El Banco de la República llamó a la cautela: un aumento desproporcionado del salario mínimo puede desanclar las expectativas inflacionarias y prolongar la necesidad de tasas de interés altas (Banco de la República, 2025). Si las empresas anticipan mayores costos salariales, trasladarán ese incremento a los precios, dificultando la convergencia de la inflación a la meta. A pesar de que el desempleo bajó al 8,2 % —mínimo histórico—, la informalidad urbana supera el 55 % y la rural el 80 % (DANE, 2024).
La evidencia empírica sugiere que incrementos del salario mínimo por encima de la productividad tienden a afectar negativamente la contratación, la inversión e incluso la supervivencia empresarial (Lemos, 2009; Machin et al., 2011). Por ejemplo, en Brasil un alza pronunciada del mínimo redujo la contratación en pequeñas empresas (Lemos, 2009). En general, encarecer la mano de obra sin un aumento equivalente en eficiencia puede hacer que las firmas más vulnerables dejen de contratar o incluso cierren. En la economía informal, donde el salario mínimo es más un referente simbólico que una norma efectiva, un incremento por encima de la productividad eleva las aspiraciones salariales sin respaldo real —los empleadores informales no pueden pagarlo—, perpetuando la precariedad laboral con salarios por debajo de la ley y recorte de puestos.
Una política salarial sostenible debe reconocer la heterogeneidad del mercado laboral. Colombia cuenta con sectores productivos y otros rezagados; ciudades de alto costo de vida y regiones menos desarrolladas. En lugar de un único salario mínimo nacional, podrían estudiarse esquemas diferenciados por sector, región y edad. Esto permitiría reflejar las diferencias de productividad y costo de vida, evitando que un piso uniforme resulte demasiado alto para unos o demasiado bajo para otros. Estudios recientes muestran que los salarios diferenciados por edad, particularmente para jóvenes, pueden facilitar la inserción laboral y reducir la exclusión del mercado formal (OCDE, 2023; Cahuc & Zylberberg, 2004). Podría evaluarse una regionalización del salario mínimo según las condiciones económicas locales.
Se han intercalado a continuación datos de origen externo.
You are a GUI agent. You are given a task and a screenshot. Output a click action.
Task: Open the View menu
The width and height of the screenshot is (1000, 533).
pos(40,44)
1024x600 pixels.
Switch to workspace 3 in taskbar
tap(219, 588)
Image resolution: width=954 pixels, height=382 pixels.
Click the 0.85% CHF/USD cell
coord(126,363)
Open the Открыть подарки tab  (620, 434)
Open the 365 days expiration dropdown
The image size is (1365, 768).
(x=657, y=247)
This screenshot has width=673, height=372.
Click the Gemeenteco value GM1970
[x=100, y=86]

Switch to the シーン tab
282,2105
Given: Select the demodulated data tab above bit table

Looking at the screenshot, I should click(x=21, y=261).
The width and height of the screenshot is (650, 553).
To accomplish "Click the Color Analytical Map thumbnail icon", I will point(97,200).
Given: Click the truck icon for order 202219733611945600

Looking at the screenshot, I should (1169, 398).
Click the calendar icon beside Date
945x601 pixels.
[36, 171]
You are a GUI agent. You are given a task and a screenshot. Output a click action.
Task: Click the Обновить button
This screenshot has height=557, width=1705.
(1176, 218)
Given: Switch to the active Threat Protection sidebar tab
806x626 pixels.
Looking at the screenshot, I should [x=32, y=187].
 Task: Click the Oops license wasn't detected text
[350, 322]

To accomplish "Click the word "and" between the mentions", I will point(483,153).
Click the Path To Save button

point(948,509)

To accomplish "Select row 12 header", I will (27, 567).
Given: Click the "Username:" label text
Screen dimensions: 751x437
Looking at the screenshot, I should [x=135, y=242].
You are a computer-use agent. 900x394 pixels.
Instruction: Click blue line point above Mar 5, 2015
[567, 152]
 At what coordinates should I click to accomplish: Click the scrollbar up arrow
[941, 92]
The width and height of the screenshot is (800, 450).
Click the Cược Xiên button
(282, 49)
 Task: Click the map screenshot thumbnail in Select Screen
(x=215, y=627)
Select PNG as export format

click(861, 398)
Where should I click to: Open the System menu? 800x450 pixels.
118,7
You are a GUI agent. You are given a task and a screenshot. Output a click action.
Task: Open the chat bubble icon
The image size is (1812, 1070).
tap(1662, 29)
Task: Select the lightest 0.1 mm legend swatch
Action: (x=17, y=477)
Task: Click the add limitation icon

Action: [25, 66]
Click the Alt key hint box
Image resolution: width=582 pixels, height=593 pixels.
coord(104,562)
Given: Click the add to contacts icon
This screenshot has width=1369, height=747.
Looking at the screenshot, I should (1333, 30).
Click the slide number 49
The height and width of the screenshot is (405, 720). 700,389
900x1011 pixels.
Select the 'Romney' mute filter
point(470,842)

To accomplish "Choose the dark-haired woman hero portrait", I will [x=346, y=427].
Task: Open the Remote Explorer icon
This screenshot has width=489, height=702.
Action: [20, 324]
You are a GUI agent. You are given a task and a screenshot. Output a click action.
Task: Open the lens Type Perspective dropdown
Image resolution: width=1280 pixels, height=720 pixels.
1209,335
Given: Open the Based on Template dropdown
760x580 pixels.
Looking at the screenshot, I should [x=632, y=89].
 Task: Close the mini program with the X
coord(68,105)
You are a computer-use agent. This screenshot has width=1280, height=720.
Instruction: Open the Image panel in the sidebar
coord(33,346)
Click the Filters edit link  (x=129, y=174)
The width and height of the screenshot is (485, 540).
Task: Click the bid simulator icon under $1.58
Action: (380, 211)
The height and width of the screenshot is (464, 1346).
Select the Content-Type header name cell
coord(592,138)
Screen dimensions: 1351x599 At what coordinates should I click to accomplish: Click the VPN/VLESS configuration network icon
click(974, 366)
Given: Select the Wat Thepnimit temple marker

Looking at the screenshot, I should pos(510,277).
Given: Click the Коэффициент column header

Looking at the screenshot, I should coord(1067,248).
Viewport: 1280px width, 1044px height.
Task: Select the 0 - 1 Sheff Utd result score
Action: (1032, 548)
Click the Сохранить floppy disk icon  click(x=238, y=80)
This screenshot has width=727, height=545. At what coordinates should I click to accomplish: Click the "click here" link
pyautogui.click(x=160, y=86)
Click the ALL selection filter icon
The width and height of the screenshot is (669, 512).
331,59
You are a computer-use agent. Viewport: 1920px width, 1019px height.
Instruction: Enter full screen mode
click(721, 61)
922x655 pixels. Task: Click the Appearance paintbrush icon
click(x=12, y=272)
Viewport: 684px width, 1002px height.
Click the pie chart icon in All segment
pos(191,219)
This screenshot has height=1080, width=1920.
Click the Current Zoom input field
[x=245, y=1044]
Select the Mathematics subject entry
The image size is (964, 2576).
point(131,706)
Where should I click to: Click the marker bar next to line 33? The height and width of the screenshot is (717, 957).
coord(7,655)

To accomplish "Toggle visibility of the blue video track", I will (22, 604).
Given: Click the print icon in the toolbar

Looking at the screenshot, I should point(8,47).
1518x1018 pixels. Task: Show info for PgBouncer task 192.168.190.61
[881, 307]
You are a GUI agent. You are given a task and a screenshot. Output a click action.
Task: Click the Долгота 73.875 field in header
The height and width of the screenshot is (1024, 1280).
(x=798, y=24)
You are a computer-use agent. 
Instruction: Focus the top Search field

En síntesis, una política salarial moderna debe armonizar equidad, productividad y formalización. Los incrementos del salario mínimo deben ir acompañados de mejoras en la capacidad productiva; solo así se logran aumentos reales del poder adquisitivo sin sacrificar empleo ni incentivar la informalidad. Sin avances en educación, tecnología y fortalecimiento empresarial, el aumento del salario mínimo seguirá siendo una ilusión monetaria que no resuelve los rezagos estructurales.